His work was not only recognised by the Burmese people but also the colonial British government, which gave him and his followers’ special privileges such as free travel certificates and work permits. U Khandi suffered minor paralysis for three years and died on 14 January 1949. Two years later funeral celebrations were held and he was cremated.

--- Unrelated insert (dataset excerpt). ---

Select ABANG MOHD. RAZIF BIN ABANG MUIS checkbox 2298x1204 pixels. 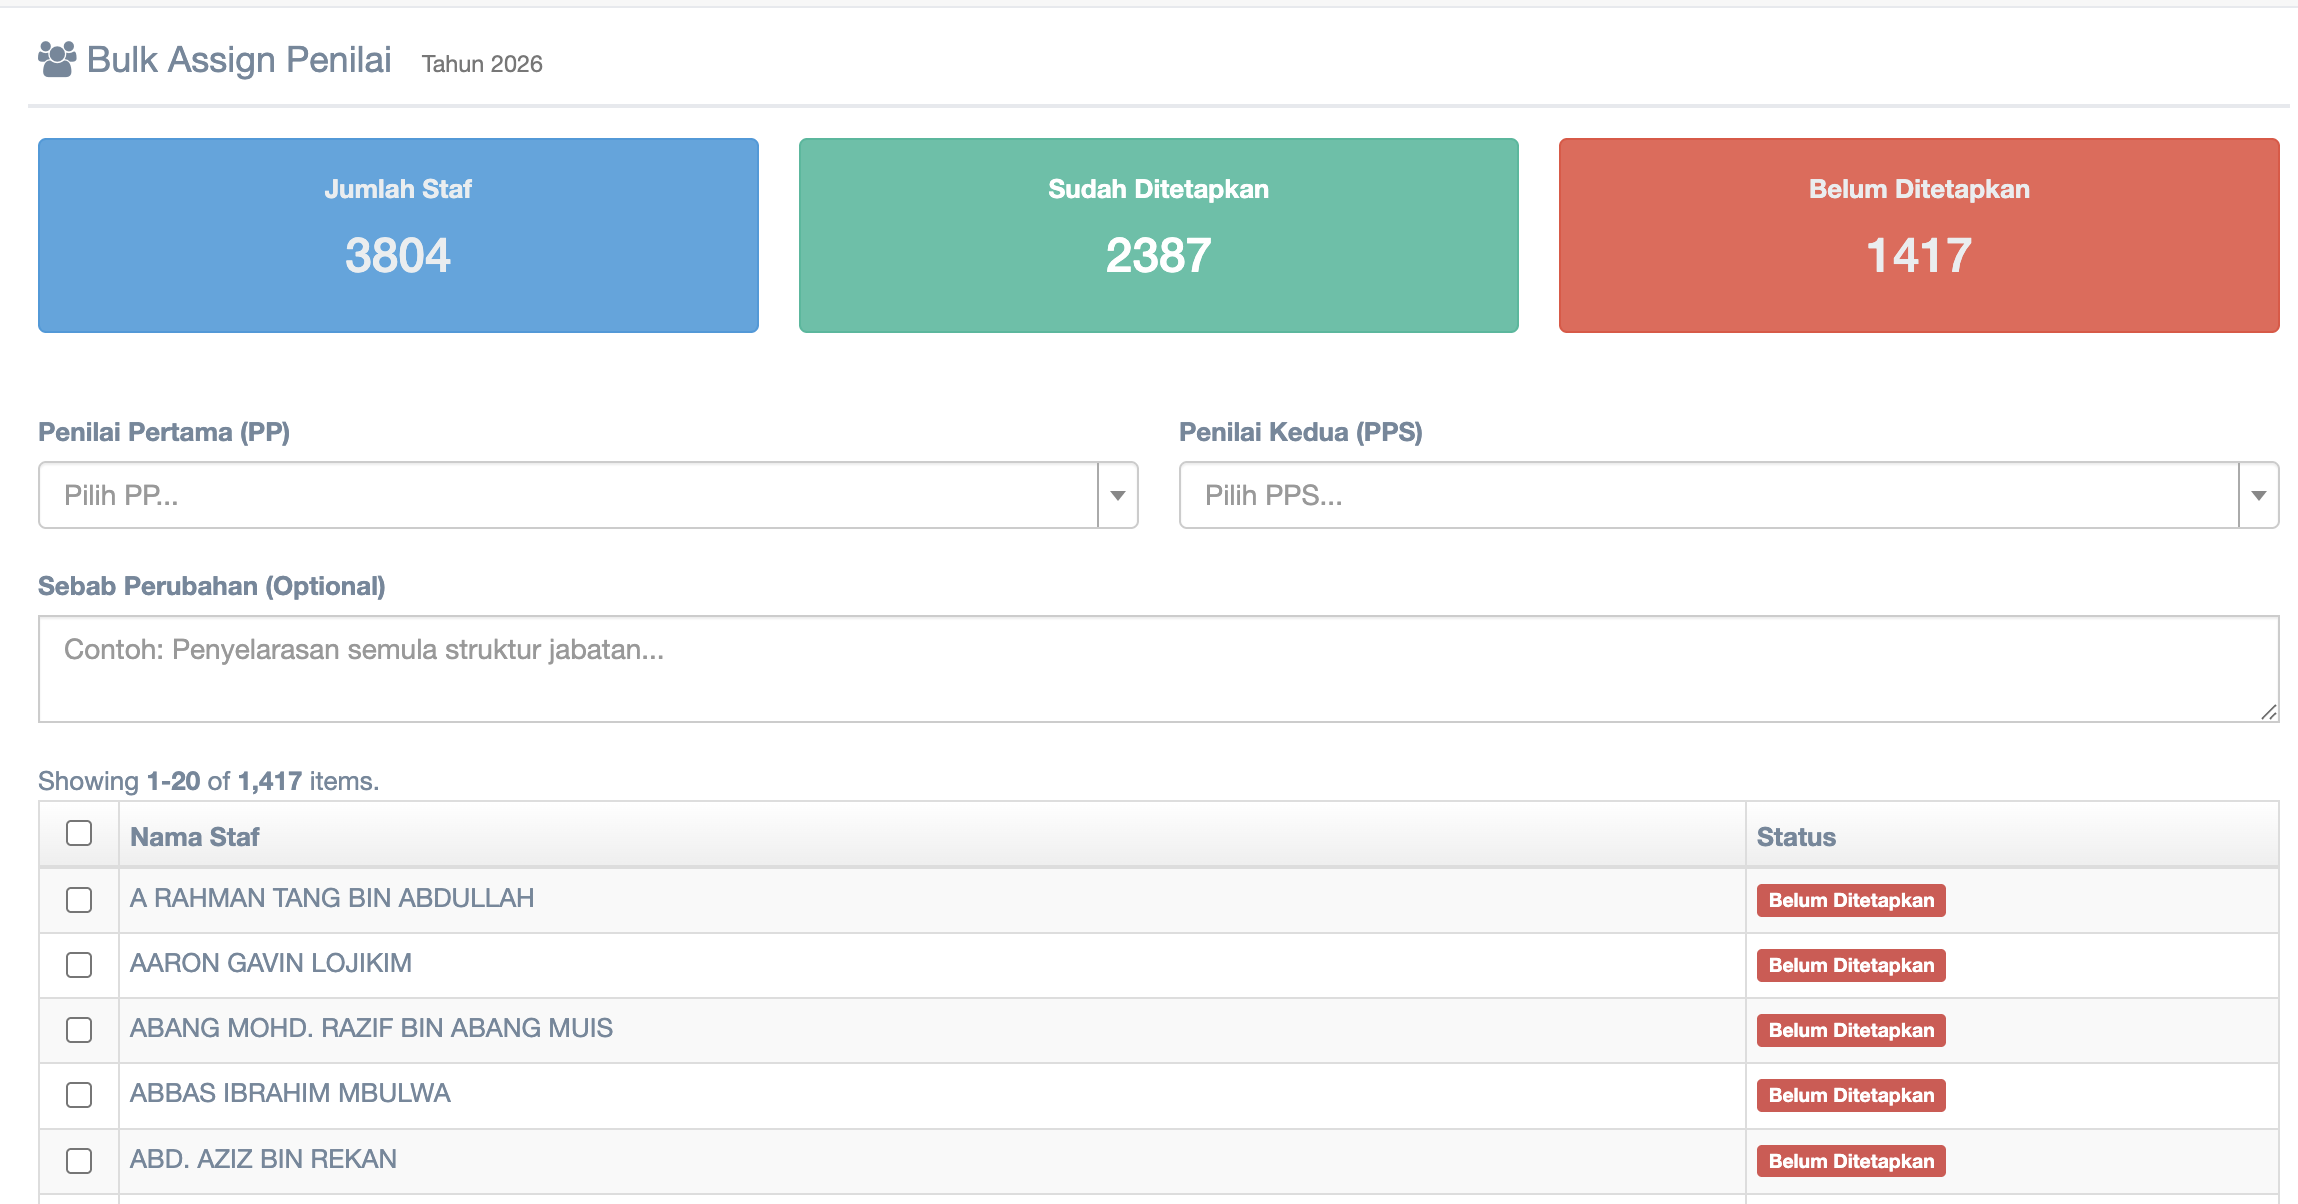pyautogui.click(x=79, y=1030)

==Contributions and Life Work==

===Stone Inscriptions===

U Khandi performed vast renovation projects throughout Myanmar during his lifetime, with a focus on remote hills and forest areas. One of his projects was to copy the Tripitakas donated by King Mindon onto marble slabs. In M.E. 1275 [C.E. 1913], in the compound of Sandamuni Pagoda, U Khandi inscribed Sutta, Vinaya and Abhidhamma from the Tipitaka. He included complete explanations on 1,772 stone slabs, as well as inscribing a historical record on an iron sheet and a stone slab.

These stone slabs are:

1. Vinaya Pitaka – 395 slabs
2. Sutta Pitaka – 1,207 slabs
3. Abhidhamma Pitaka – 170 slabs

On 3 March 2011, the Kyaikhtisaung Sayadaw had 135 of the stone inscriptions brought to the Kyaikhtisaung Compound from Mandalay Hill.

===Buddha Relics===

The Peshawar Relics ( three fragments of bone of the Gautama Buddha) were kept in his dazaung from 1923 until after the Second World War when they were moved to a building at the foot of the hill and no longer on display.

===Sandamuni Pagoda===

The Dhamma Cetis of Sandamuni Pagoda were built several decades after the central zedi in 1913 by U Khandi.